Tutti i soggetti completavano il compito mentre indossavano un casco con elettrodi che misurava online l’attività cerebrale dei partecipanti.
Nella seconda sessione dello studio, in modo casuale, i soggetti con disturbo d’ansia vennero divisi: ad una parte venne prescritto un antidepressivo SSRI da assumere per 12 settimane, l’altra venne sottoposto a diverse sedute di CBT con uno psicoterapeuta per lo stesso periodo di tempo.

A seguito dei trattamenti, a tutti i soggetti venne sottoposto di nuovo il compito della freccia mentre veniva registrata loro l’attività cerebrale tramite elettroencefalogramma.

I ricercatori dello studio trovarono che un aumento dell’onda ERN all’inizio del trattamento era associata ad una grande riduzione dei sintomi ansiosi per coloro che erano stati sottoposti a sedute individuali di CBT e non per coloro che avevano assunto l’antidepressivo.

Nei soggetti che avevano assunto il farmaco SSRI per 12 settimane non si era osservata una riduzione dell’onda ERN alla fine del trattamento (Gorka, Bunkhouse, Klumpp, 2017).
La riduzione dell’onda ERN, a seguito di un trattamento psicologico, è stata spiegata alla luce del fatto che la CBT, differentemente dal farmaco, aiuta i soggetti ad apprendere nuove modalità di pensiero e comportamentali per ridurre l’ansia invasiva, anziché ridurre semplicemente i sintomi.

In aggiunta l’analisi dell’onda ERN ha aiutato i ricercatori a predire quali pazienti avrebbero tratto giovamento a seguito di un trattamento specifico (CBT o SSRI); quest’informazione è estremamente utile in quanto, rispetto al farmaco, la CBT è meno impegnativa in termini di tempo e non è associata a effetti indesiderati come accade invece con gli antidepressivi.
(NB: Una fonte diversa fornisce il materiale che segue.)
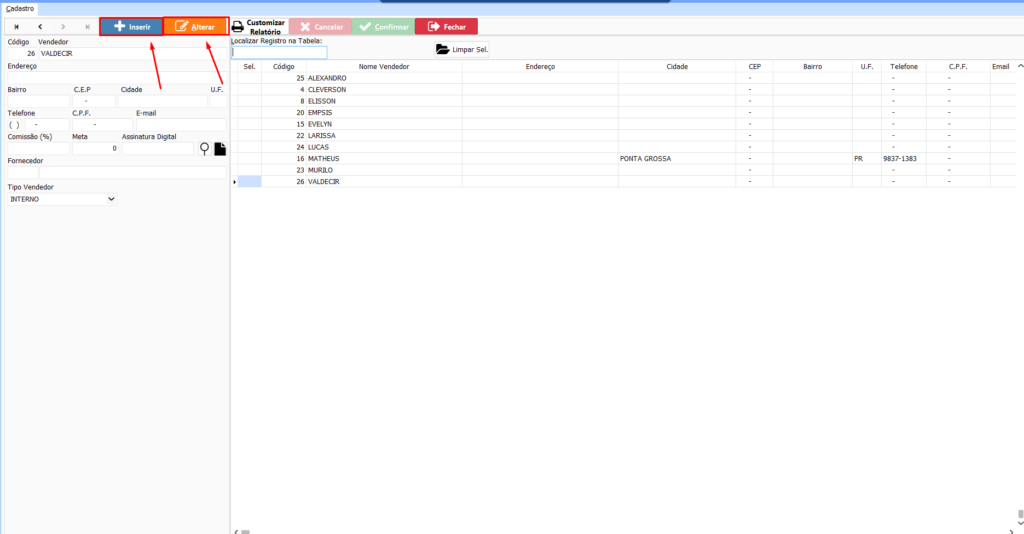Open Customizar Relatório printer option
1024x534 pixels.
[x=258, y=27]
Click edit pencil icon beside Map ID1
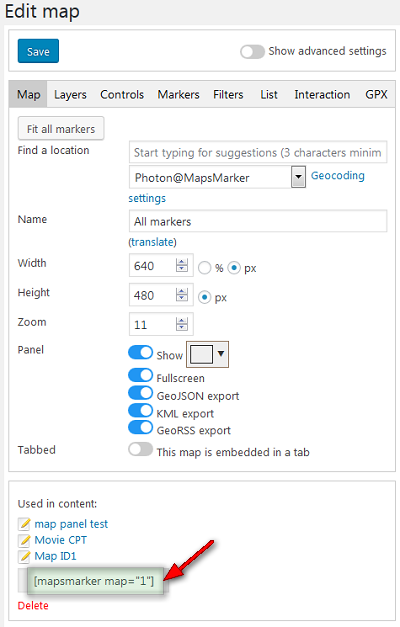 tap(24, 556)
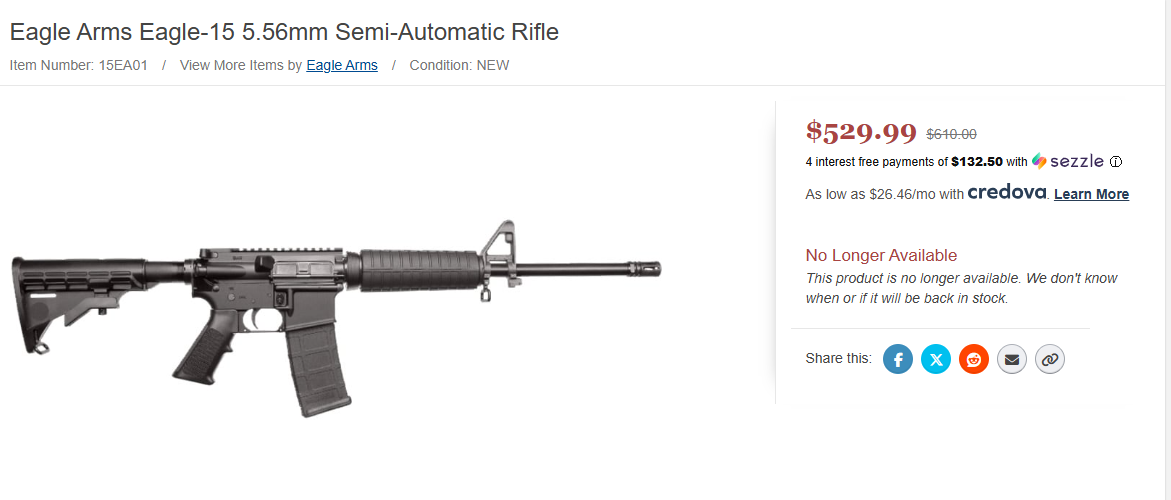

Inoltre l’utilizzo dell’elettroencefalogramma e la registrazione dell’ERN prima di iniziare un trattamento, fornisce un metodo semplice o oggettivo per selezionare e indirizzare i pazienti verso un giusto trattamento personalizzato riducendo la probabilità che si verifichi il drop-out nel momento in cui i pazienti non percepiscono la riduzione dei loro sintomi a seguito del trattamento terapeutico.

Un altro punto importante da sottolineare è che la quantità di tempo impiegata per la registrazione dell’attività cerebrale e per il completamento del compito è stata relativamente breve (circa 30 minuti); questo permette di concludere che tale metodo può essere utilizzato anche nel setting terapeutico per avere una misura oggettiva dell’efficacia o meno del trattamento.